I am having a very difficult time understanding the relationship that drives this story. You've got the two pot guys--Buddhist Ben and war veteran and general badass Chon--and the one girl played by Blake Lively and named after a Hamlet character. And they're all in love, but it's not a love triangle. No, it's this relationship where they all live together and Blake Lively screws them both and everybody's happy with it. Call me old-fashioned, but I just don't see how that works. And if that doesn't work, the whole movie doesn't really work. I didn't like any of the three major characters. Taylor Kitsch played the badass, and he was just your typical movie badass and nothing more--tattoos, haircut, muscles, scowl, and not much else. Aaron Taylor-Johnson was the hippie, another stereotype more than a real human being.

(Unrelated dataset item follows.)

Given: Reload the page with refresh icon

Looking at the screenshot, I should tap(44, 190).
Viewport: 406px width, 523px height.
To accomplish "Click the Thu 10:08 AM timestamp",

And Blake Lively was nothing more than a pretty face and later a damsel in distress. Oh, and she provides some bad narration filled with terrible puns--war-gasms, a play on Buddhist/Baddhist, a joint venture. Those and the Shakespeare references just were a little too cutesy-clever, especially for a character who was completely bland the rest of the time. Travolta's character had potential, kind of an unlikable pussy. And Travolta's not bad, but he's not really in the movie enough to really get the chance to nail down the character. Del Toro, Demian Bichir (who I know as one of the actors who has gotten a chance to fondle Mary-Louise Parker), and Salma Hayek (wearing a terrible wig) all get parts that Mexico can be proud of. Del Toro does his best to make his character completely despicable, but it's nothing we really haven't seen already. And that's probably the biggest problem with Savages--it just doesn't take any chances. There's some of Stone's experimental trickery that you get with his non-historical dramas like Natural Born Killers or U-Turn, but here it just seems mainstream and gratuitous. The biggest trick of all is when Stone provides two separate endings. Unfortunately, neither one of them is satisfying. And neither is this movie. It lacks inspiration, seeming to borrow ideas from television dramas more than anything else, and never develops the edge that it probably would like to have.

2 comments:

cory said...

I think the idea is that when Blake Lively is the girl, then stuff works. During the setup I thought I might really like this movie. Then it gets progressively more convulted and mean. I have never been a Hayak fan, and this didn't help. At some points Stone seems to be tapping his inner Tarantino, but he is no Tarantino. A 13.

Shane said...

Tarantino's characters would have been a lot cooler and his villains would have been over-the-top without being as obvious.